¿A qué nos lleva el texto?
(hombre, 3 hijos, trabaja, pertenece a comunidad cristiana y a movimiento seglar)
Cuando nos ponemos nosotros en el centro, con nuestro orgullo, nuestras pretensiones y nuestras quejas, caemos en la tentación de perder esa inocencia de ser como niños que nos decía Jesús.

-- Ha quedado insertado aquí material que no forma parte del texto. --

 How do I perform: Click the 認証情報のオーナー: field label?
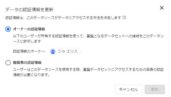tap(29, 51)
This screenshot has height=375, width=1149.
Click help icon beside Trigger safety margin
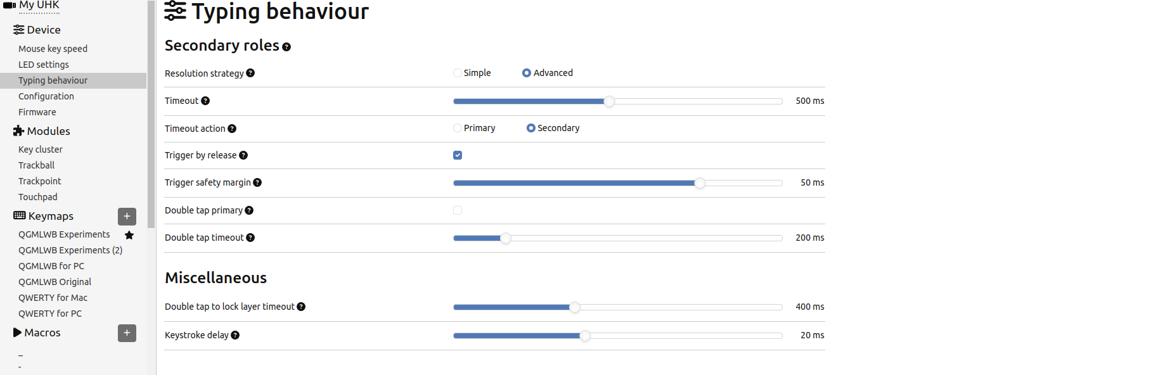tap(257, 182)
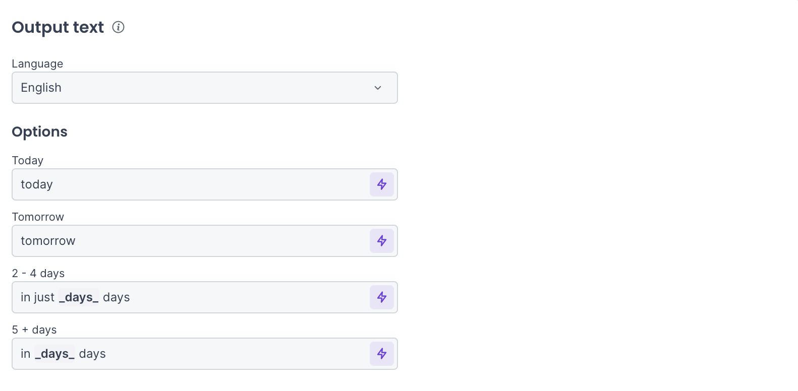
Task: Click into the "in just _days_ days" input
Action: [242, 297]
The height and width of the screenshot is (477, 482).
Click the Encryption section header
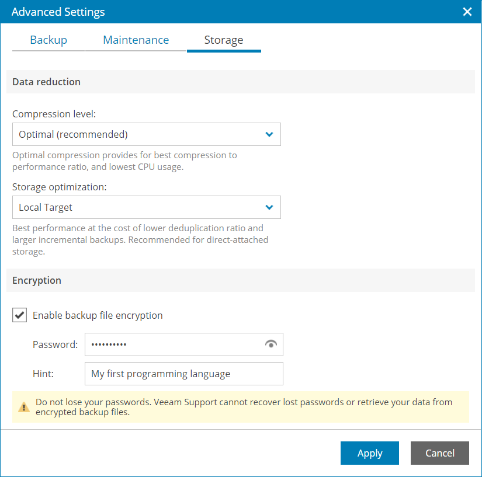coord(36,280)
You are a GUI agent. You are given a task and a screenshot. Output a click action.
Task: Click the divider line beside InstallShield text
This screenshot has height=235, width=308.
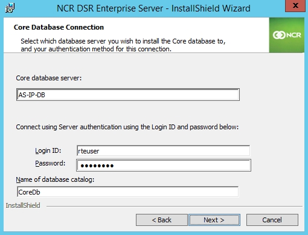click(175, 206)
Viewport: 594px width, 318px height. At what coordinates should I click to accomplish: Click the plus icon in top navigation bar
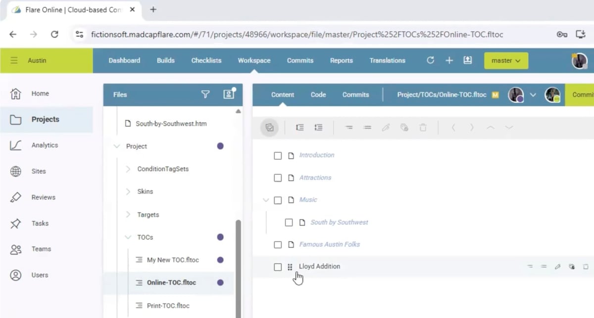449,60
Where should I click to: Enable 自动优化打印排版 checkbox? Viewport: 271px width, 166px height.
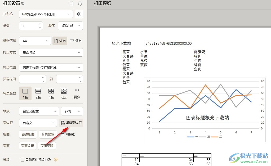(x=23, y=160)
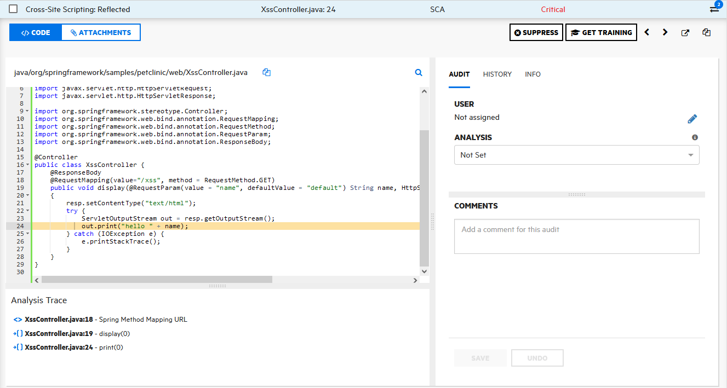The height and width of the screenshot is (388, 727).
Task: Click the horizontal scrollbar in code view
Action: point(157,280)
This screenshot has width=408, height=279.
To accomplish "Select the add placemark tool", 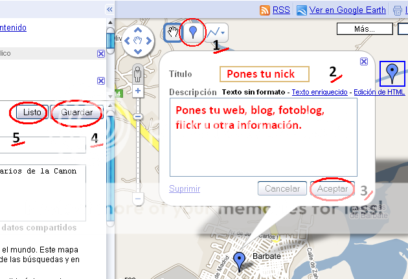I will 192,32.
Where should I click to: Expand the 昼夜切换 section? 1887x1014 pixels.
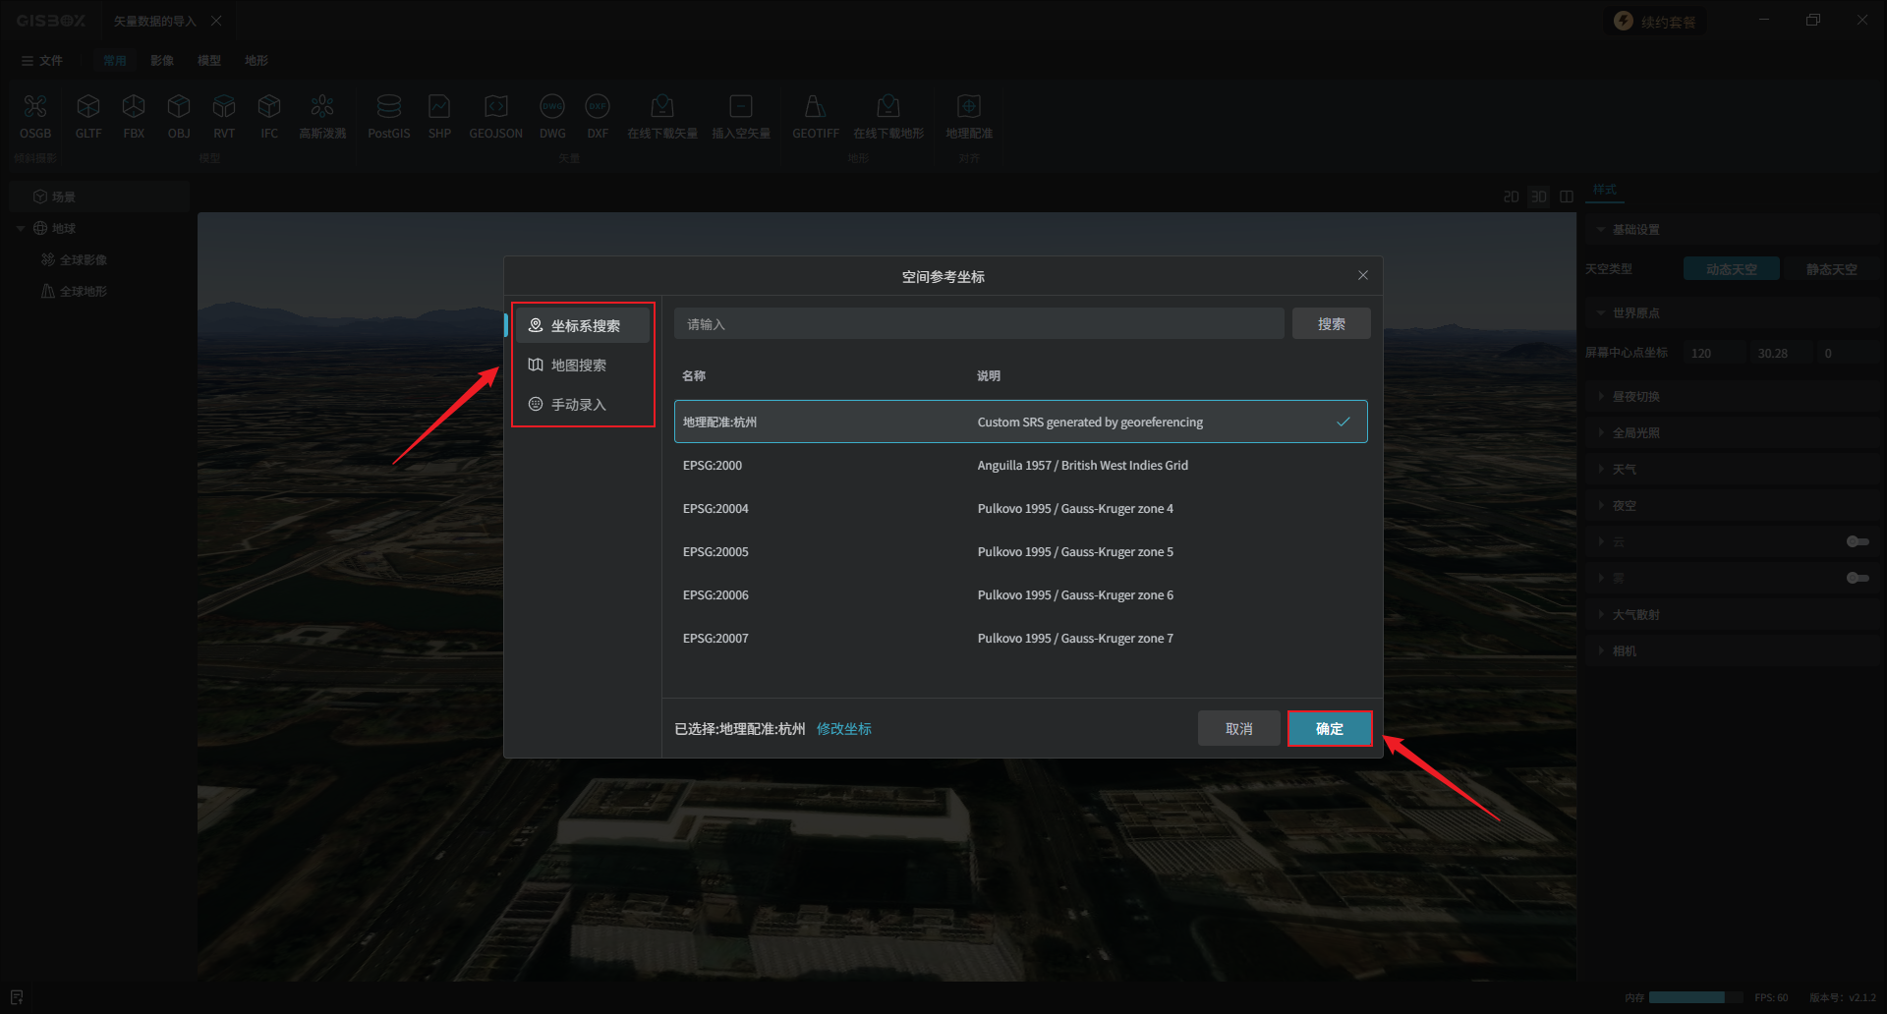(1635, 397)
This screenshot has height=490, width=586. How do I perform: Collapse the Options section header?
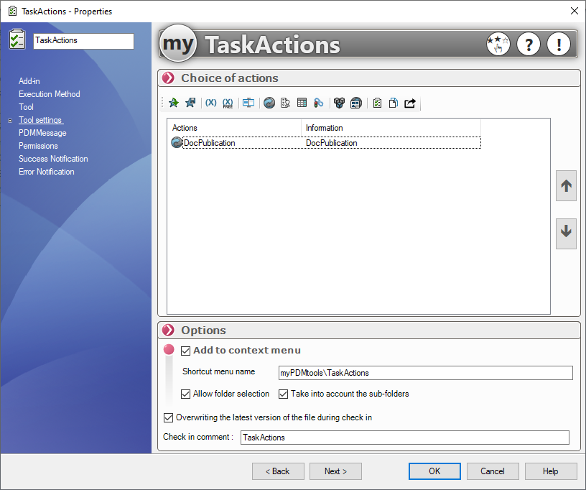tap(168, 330)
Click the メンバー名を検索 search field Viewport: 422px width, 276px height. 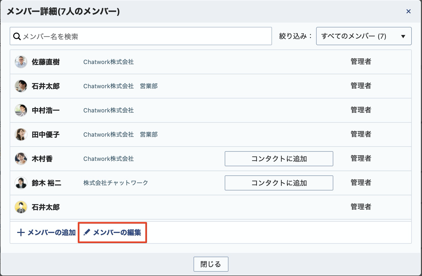[145, 36]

Él nos invita a bajarnos del pedestal de nuestro yo para que no prevalezca nuestro egoísmo sino Dios mismo. Él sí puede ocupar el primer puesto de honor en nuestra vida!! Ponernos libremente en el último lugar es elegir aquello que Dios mismo eligió en Jesús. Como Jesús, también nosotros podemos acercarnos a nuestro prójimo sin miedo, ponernos a su lado, valorar sus cualidades, compartir bienes materiales y espirituales, animar dar esperanza, perdonar. Tenemos que cambiar el orden predominante del mundo, de prevaricación, injusticia, de alcanzar el poder a toda costa.
Jesús quiere cambiar ese orden poniendo en primer lugar el corazón humano, esto implica ir contracorriente. Tenemos que ser conscientes de nuestra nada, sentirnos pequeños ante Dios y ponernos en sus manos como un niño.